Your instructions
Reproduce the records from the line containing "[Mejorporno] (19, 800)" down to the line containing "Sexo En Vivo", swapping "Ayuda" for "Soporte" and keeping everything else the same.

Input rows
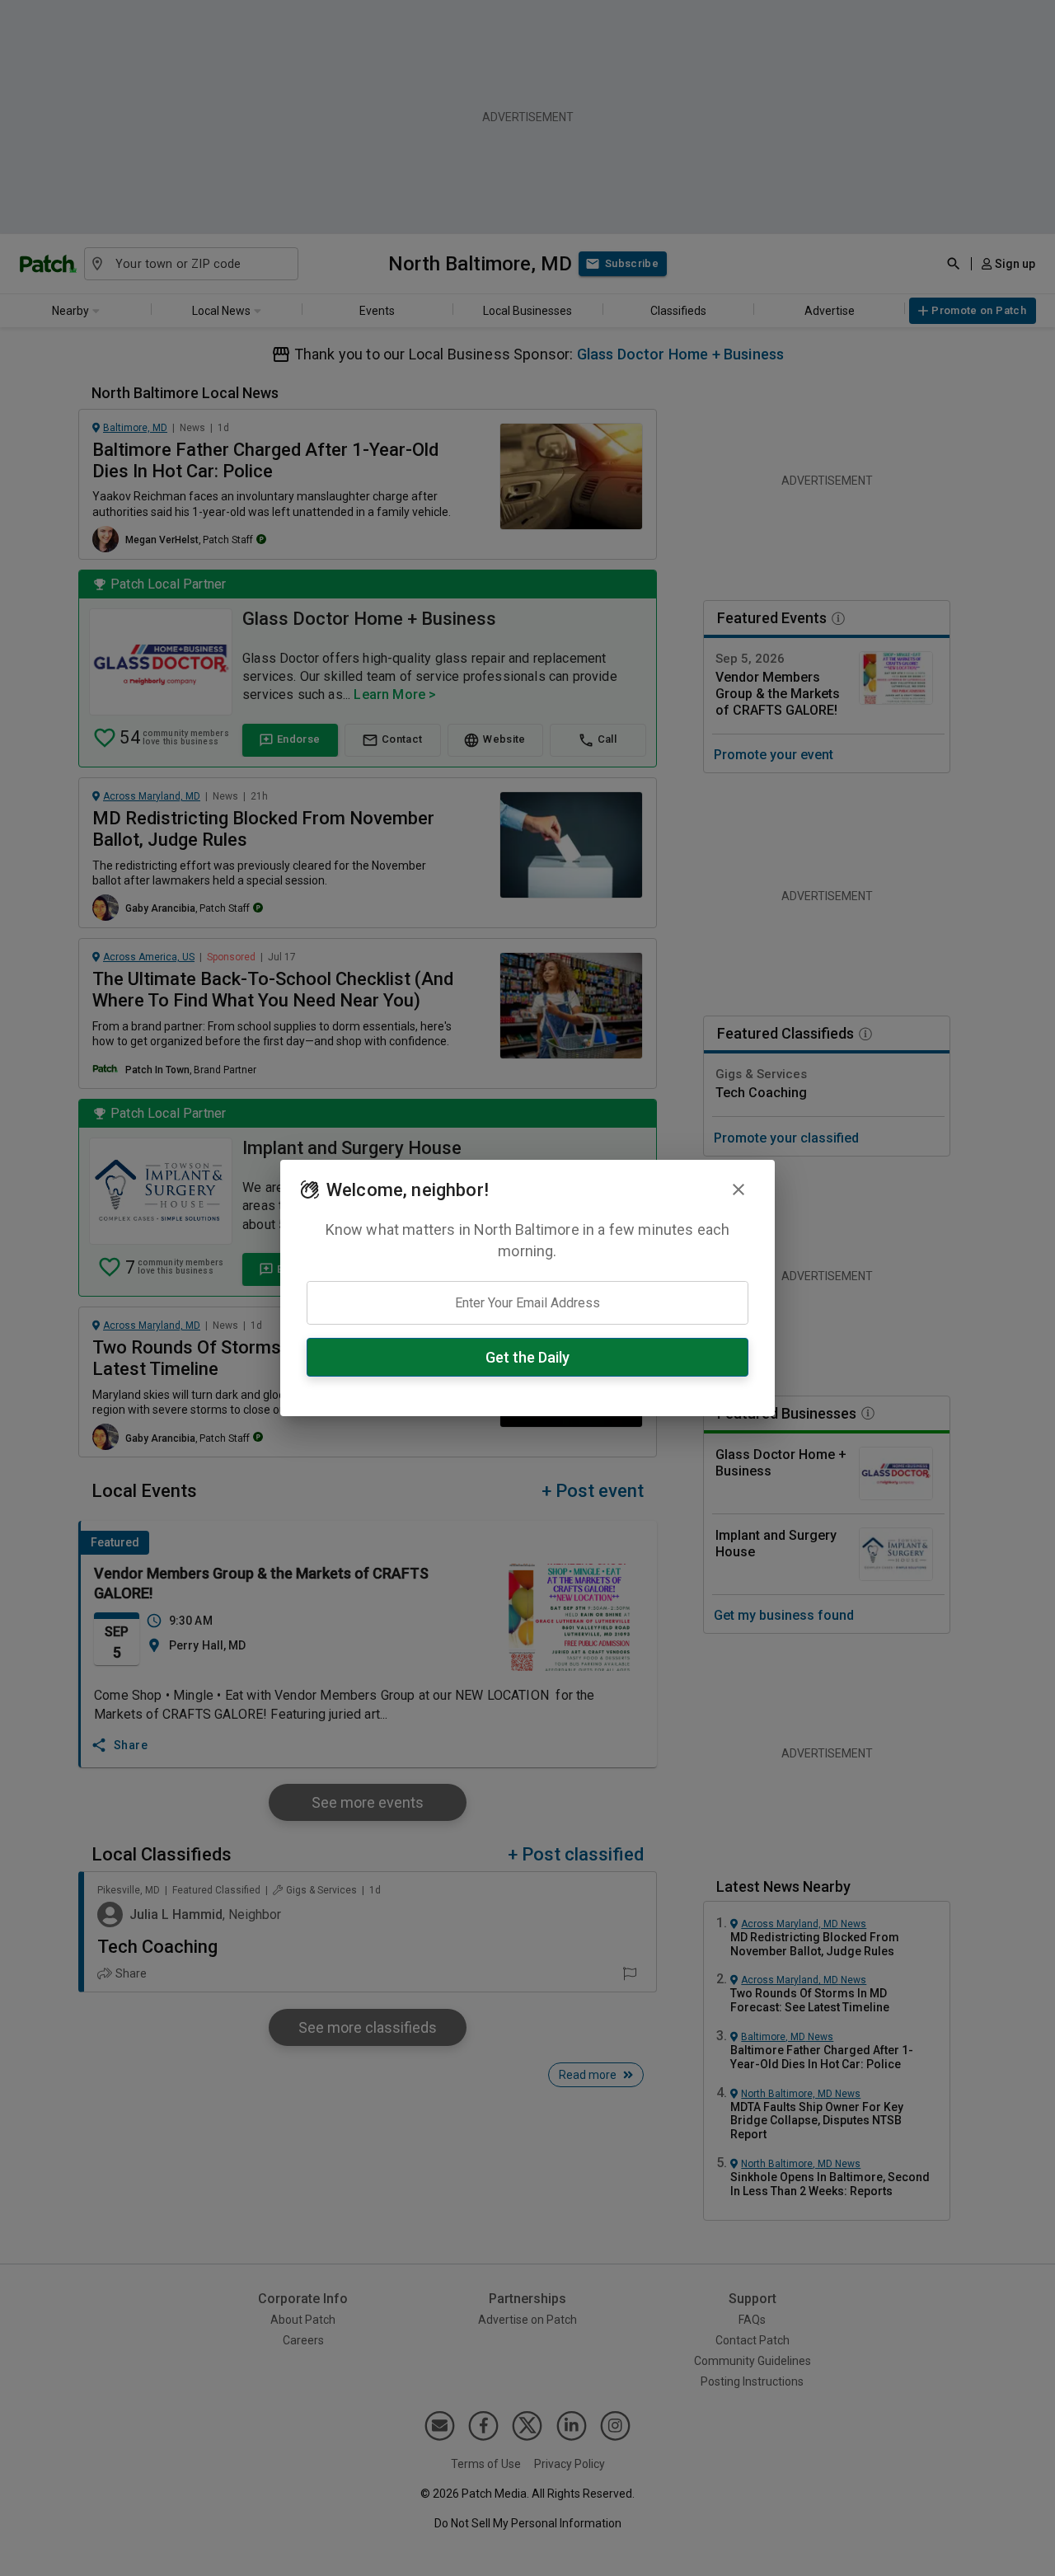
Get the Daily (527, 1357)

...

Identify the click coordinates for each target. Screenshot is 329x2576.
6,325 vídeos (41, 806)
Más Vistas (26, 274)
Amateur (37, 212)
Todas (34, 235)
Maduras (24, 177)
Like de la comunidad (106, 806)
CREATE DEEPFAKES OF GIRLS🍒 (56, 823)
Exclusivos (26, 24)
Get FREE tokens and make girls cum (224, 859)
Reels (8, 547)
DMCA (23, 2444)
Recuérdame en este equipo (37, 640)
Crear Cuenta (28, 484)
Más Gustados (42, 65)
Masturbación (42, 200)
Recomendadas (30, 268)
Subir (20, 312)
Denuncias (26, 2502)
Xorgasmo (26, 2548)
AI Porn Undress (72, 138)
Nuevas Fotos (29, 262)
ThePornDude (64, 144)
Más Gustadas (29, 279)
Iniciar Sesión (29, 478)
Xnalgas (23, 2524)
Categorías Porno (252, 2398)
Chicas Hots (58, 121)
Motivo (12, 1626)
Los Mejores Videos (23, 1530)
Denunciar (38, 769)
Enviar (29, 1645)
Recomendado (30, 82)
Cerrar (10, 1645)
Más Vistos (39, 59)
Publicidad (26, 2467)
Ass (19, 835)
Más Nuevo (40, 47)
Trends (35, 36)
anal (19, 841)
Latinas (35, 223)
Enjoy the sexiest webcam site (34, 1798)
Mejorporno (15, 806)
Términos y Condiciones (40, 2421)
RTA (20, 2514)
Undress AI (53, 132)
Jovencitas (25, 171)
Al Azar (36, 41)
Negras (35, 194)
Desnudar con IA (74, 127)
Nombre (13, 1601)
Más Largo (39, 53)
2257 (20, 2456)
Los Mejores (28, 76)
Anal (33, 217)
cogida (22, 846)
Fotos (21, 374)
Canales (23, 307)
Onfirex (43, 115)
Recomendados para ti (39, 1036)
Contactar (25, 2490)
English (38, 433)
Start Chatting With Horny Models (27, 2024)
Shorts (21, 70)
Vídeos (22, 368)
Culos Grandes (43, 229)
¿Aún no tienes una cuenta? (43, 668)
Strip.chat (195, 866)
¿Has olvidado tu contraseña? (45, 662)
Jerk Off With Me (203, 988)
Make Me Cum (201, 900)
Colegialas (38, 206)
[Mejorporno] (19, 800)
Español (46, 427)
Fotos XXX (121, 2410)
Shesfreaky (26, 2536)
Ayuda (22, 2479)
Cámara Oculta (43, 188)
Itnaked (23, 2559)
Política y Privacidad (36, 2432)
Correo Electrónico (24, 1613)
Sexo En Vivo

Expected output
[Mejorporno] (19, 800)
Español (46, 427)
Fotos XXX (121, 2410)
Shesfreaky (26, 2536)
Soporte (22, 2479)
Cámara Oculta (43, 188)
Itnaked (23, 2559)
Política y Privacidad (36, 2432)
Correo Electrónico (24, 1613)
Sexo En Vivo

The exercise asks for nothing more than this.